* _Request_
Please reproduce word for word the part of the jewelry interview below starting at "On a second" and ending at "behind his products?".

* _Excerpt provided_
He cites as an example a very successful pair of earrings he designed which are precious metal clay based. But they were flowers, which is very specific seasonal iconography. When he started thinking about what he wanted to do the next season, he thought about how he could adapt these earrings. He mentioned that a lot of his pieces and his bead weaving have an almost art deco or art nouveau feeling to them. At the time, there was an Egyptian revival style that was prominent because of a world wide tour of Egyptian antiquities.
He reflected on his artistic style and the current revival trend, and asked himself: This was a successful piece. I’m thinking business here. How do I creatively then come up with the next version of it? So for the Fall holiday he explored hieroglyphics and lotus flower motifs. And for the following Spring, he thought about incorporating the scarab and other Egyptian touches.
Tony: “Things started to trend in High Fashion — snakes, beetles, insects, and bees. I have a scarab beetle tattooed on my back that is about 14″ long, the whole width of my back. It’s an icon that is important to me. It symbolizes the sun god Ra. It represents newness and renewal, and I have chronic back pain, so it was interconnected. It started from something that was authentic and meaningful for me, and which started to become a trend years after I had gotten my tattoo. I introduced this sculpt and coupled it with beadwork. People responded to it. Then I started thinking how to tie this all up from a business perspective. If we’re just creating ‘pretty’, who cares? You have to be able to speak to an audience.”
Tony discussed that jewelry artists have to be able to synergize the Business-Creative Mind. Both worlds need to be respected. It’s a hard business, he agrees. Artists have to monetize their creative output and still remain authentic to themselves.
Frequently, he asks himself: Do I need to break up with my design? It is OK, he indicated, to say Yes! His scarab beetle was a good idea, but some reality testing was in order. Was it too early before the trend? Would it be marketable?
On a second business level, Tony poses the question: Can I stand behind my product? Can the store that sells his pieces be able to stand behind his products?
A third major consideration is whether he has successfully differentiated his products from the mass market. That is one reason he incorporates glass seed beads and Czech beads within his work. Glass beads allow him to inject colors, where more mass market pieces are mostly metal and look very machine made.
Tony reflects daily how art jewelry, as opposed to jewelry mass produced overseas, will be accepted by the general public.
Tony: “Art Jewelry is a term I use a lot in my marketing. At an apparel show, where people are used to mass produced jewelry, it’s starting to change in perception and openness to my product.” |
Warren:“Is the world helping you change people’s perceptions, or do you feel you are out there alone doing this?”
Tony:“It will be four years in September since I started pursuing jewelry as a business. In my microworld, there has always been acceptance. My wife is very accepting, but at first was hesitant. I said, Let’s look at this year by year and see what happens. She gets it now.”

Dataset rows:
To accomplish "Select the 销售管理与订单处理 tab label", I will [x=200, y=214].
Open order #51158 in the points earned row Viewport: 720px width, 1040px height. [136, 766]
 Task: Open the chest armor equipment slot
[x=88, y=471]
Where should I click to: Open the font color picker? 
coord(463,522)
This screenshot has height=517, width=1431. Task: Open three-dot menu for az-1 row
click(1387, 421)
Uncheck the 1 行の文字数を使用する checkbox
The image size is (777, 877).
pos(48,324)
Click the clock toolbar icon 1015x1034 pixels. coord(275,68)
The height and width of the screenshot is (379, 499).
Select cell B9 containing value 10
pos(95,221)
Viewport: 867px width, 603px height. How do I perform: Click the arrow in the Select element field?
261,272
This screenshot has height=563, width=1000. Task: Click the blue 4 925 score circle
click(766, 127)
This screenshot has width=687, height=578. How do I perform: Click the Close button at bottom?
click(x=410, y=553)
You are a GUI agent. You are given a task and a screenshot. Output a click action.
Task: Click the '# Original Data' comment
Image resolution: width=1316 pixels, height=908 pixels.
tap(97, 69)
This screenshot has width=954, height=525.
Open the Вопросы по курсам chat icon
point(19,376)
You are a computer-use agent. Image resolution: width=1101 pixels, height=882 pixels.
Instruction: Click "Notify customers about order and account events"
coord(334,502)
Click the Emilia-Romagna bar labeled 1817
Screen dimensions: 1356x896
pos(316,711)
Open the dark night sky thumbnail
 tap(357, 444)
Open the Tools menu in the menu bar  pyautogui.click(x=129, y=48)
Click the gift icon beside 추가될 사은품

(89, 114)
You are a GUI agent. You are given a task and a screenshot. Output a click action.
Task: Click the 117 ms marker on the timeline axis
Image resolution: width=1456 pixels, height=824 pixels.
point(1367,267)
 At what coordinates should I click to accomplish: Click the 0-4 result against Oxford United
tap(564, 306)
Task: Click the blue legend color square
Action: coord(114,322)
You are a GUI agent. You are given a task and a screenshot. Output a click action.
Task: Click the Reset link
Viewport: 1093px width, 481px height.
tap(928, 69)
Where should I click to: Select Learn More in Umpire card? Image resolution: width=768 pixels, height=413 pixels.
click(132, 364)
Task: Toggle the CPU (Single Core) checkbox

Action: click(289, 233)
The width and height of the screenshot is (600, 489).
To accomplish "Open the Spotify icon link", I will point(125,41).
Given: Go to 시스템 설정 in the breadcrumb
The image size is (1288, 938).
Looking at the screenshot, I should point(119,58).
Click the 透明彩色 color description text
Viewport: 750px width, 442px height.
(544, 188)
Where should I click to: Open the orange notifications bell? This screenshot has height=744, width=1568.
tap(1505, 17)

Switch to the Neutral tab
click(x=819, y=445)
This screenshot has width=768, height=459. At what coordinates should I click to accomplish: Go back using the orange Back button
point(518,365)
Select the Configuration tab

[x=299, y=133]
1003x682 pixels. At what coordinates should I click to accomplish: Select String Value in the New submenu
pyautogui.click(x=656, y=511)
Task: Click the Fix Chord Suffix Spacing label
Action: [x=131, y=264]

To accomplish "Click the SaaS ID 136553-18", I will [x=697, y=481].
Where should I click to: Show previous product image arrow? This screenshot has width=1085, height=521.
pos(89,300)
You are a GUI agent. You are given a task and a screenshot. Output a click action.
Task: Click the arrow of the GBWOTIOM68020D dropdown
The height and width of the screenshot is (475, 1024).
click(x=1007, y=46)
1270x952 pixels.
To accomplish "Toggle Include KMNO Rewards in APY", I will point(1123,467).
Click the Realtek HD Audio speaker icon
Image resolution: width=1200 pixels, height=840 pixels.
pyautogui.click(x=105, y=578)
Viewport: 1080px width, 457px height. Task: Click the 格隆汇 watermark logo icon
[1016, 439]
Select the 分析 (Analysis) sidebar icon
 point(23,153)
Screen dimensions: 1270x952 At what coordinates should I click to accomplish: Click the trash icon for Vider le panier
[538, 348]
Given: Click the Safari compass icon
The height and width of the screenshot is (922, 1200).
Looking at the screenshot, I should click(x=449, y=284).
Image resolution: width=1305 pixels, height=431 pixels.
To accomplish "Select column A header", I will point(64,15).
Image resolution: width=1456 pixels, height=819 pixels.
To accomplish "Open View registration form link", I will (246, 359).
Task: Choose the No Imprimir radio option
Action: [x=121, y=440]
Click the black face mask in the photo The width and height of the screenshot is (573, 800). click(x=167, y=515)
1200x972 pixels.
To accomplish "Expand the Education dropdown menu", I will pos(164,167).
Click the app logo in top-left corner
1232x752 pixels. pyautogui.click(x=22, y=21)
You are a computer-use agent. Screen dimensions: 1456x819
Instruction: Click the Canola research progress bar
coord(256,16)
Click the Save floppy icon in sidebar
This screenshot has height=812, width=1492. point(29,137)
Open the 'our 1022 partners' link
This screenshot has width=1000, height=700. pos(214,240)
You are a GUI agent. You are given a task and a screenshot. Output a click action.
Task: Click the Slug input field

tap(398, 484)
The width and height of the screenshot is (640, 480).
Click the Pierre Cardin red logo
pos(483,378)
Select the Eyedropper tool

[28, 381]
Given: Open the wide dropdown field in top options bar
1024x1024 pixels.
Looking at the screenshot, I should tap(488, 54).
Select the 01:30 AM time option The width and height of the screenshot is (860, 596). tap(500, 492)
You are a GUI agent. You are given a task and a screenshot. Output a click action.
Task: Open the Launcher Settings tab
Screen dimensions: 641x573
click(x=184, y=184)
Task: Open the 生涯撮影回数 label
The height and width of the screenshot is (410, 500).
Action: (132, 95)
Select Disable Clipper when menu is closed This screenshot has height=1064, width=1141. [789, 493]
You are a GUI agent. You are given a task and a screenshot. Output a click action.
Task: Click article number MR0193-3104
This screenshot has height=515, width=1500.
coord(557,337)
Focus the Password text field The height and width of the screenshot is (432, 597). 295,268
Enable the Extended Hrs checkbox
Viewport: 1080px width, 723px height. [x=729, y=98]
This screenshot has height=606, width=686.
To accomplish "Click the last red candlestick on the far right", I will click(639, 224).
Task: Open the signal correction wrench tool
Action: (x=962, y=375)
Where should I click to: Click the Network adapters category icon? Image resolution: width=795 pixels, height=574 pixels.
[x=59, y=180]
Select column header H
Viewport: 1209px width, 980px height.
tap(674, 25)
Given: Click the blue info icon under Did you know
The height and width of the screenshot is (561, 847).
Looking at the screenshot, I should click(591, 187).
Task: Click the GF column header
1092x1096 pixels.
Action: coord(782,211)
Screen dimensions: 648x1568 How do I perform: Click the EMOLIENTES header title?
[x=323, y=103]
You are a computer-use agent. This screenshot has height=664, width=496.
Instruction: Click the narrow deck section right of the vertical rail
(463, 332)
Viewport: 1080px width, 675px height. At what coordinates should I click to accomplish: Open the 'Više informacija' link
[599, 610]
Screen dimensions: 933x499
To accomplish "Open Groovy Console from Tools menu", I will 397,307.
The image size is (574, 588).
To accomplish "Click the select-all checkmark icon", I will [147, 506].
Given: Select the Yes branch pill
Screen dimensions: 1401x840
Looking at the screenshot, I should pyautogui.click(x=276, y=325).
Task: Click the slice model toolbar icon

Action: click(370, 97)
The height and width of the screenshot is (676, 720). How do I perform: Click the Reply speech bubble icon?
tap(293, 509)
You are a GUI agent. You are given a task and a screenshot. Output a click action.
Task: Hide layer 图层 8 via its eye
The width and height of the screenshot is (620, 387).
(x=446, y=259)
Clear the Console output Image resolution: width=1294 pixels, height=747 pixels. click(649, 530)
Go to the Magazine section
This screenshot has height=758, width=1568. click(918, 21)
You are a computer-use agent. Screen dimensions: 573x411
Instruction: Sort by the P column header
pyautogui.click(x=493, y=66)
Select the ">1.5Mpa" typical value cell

* _Task output_
On a second business level, Tony poses the question: Can I stand behind my product? Can the store that sells his pieces be able to stand behind his products?